Write out all the entries word for word, but skip any images.
[Supplied material]
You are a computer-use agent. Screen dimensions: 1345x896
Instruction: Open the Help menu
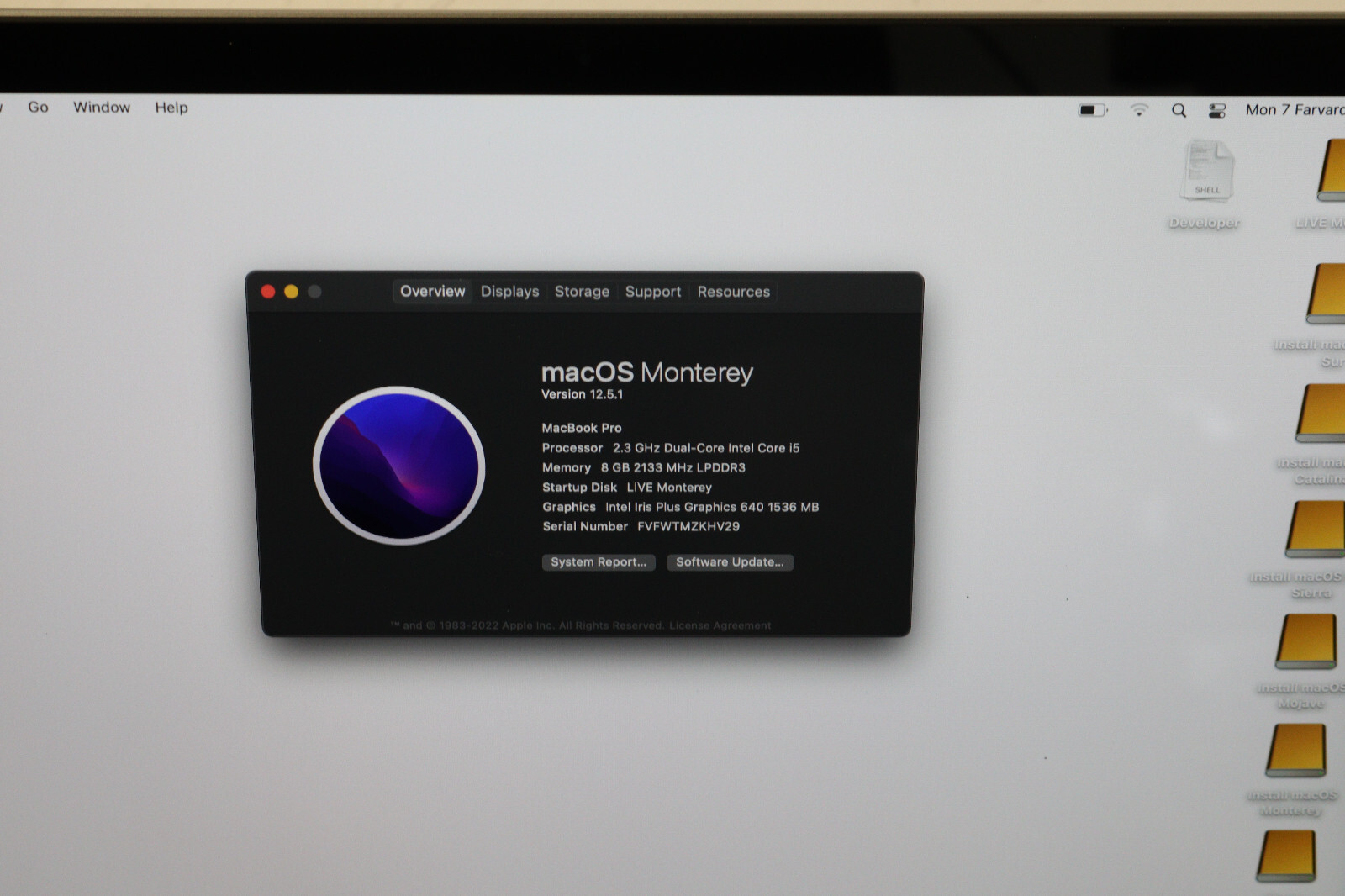click(171, 108)
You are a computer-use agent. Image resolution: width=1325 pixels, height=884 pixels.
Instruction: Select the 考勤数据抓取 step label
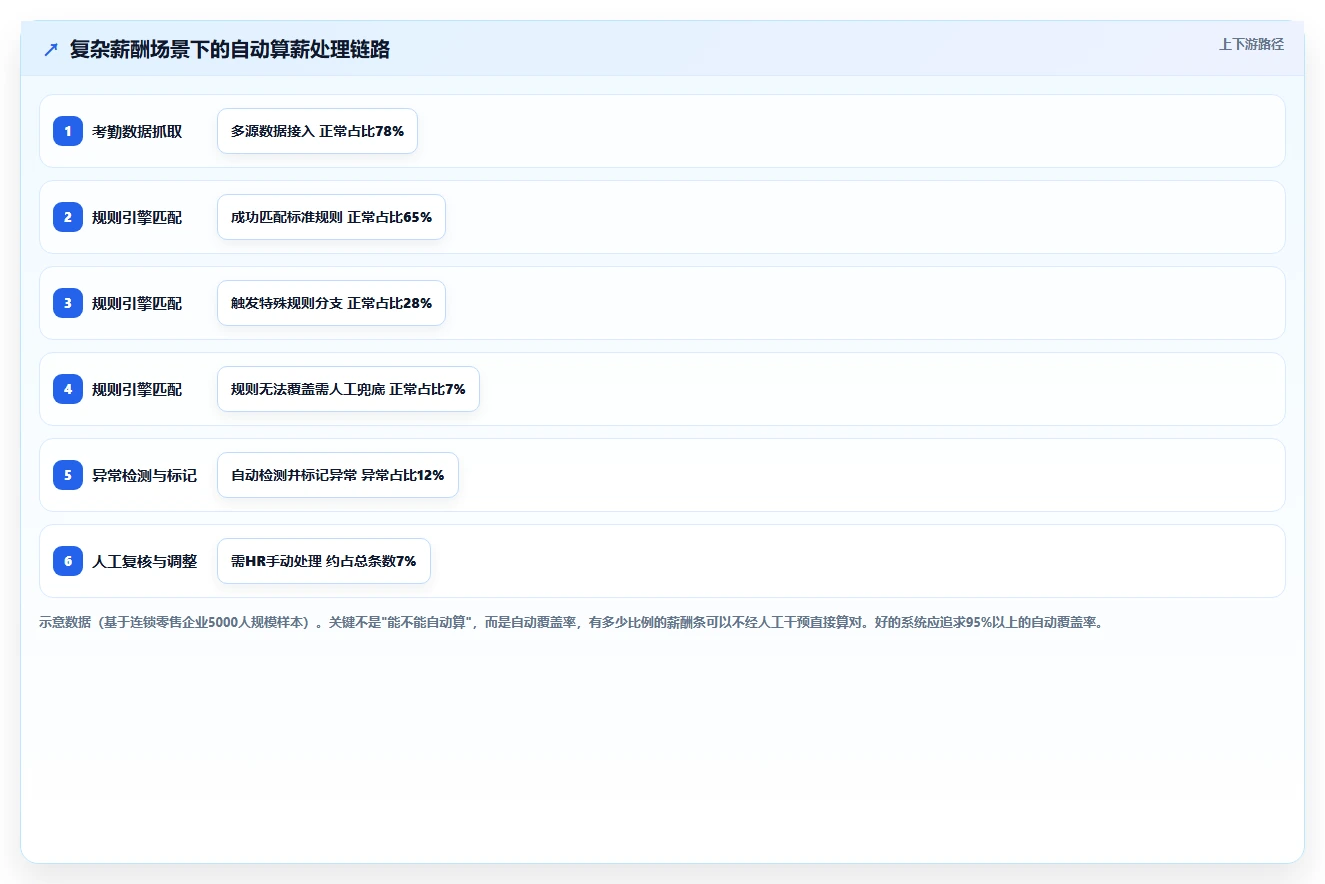tap(137, 131)
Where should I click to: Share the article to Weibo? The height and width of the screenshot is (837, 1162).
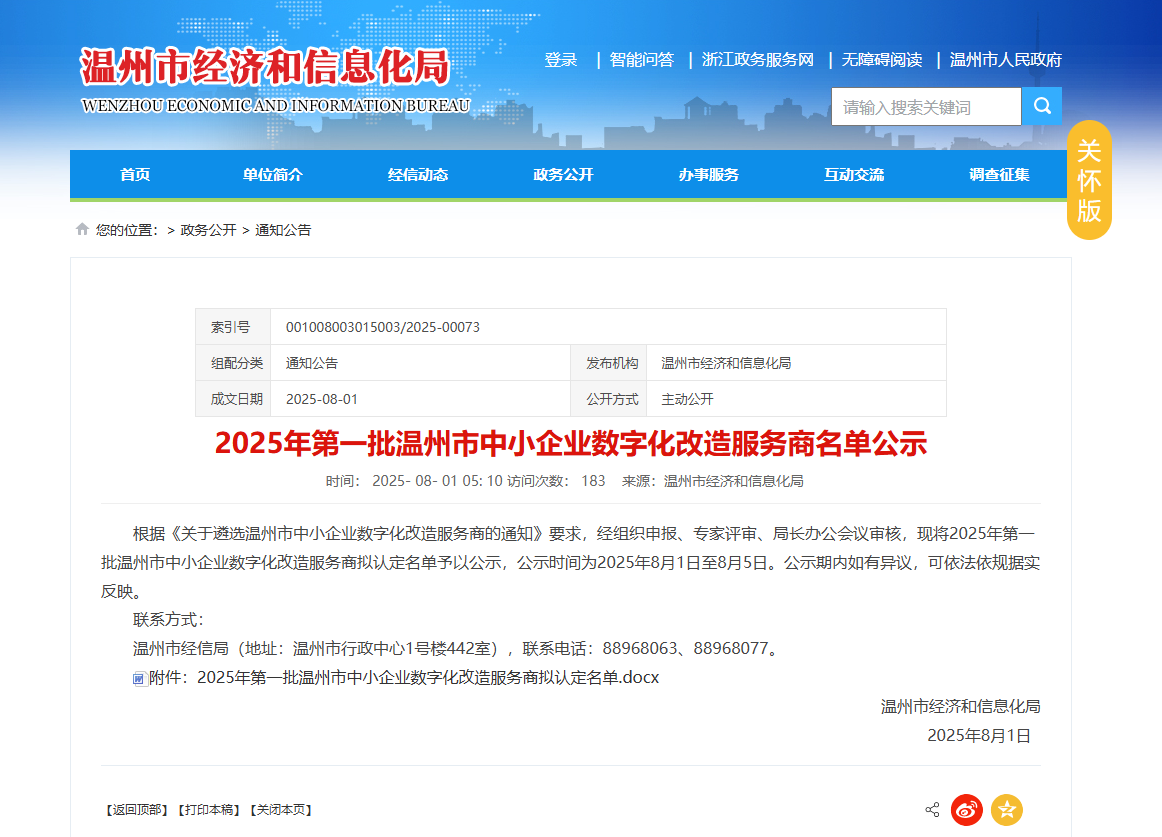coord(966,810)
[/Supplied material]
• [Output]
You are a computer-use agent. Screen dimensions: 1345x896
Instruction: Open the Help menu
click(171, 108)
You are a computer-use agent. Image resolution: width=1325 pixels, height=884 pixels.
Instruction: Select the 考勤数据抓取 step label
tap(137, 131)
Where should I click to: Share the article to Weibo? The height and width of the screenshot is (837, 1162).
coord(966,810)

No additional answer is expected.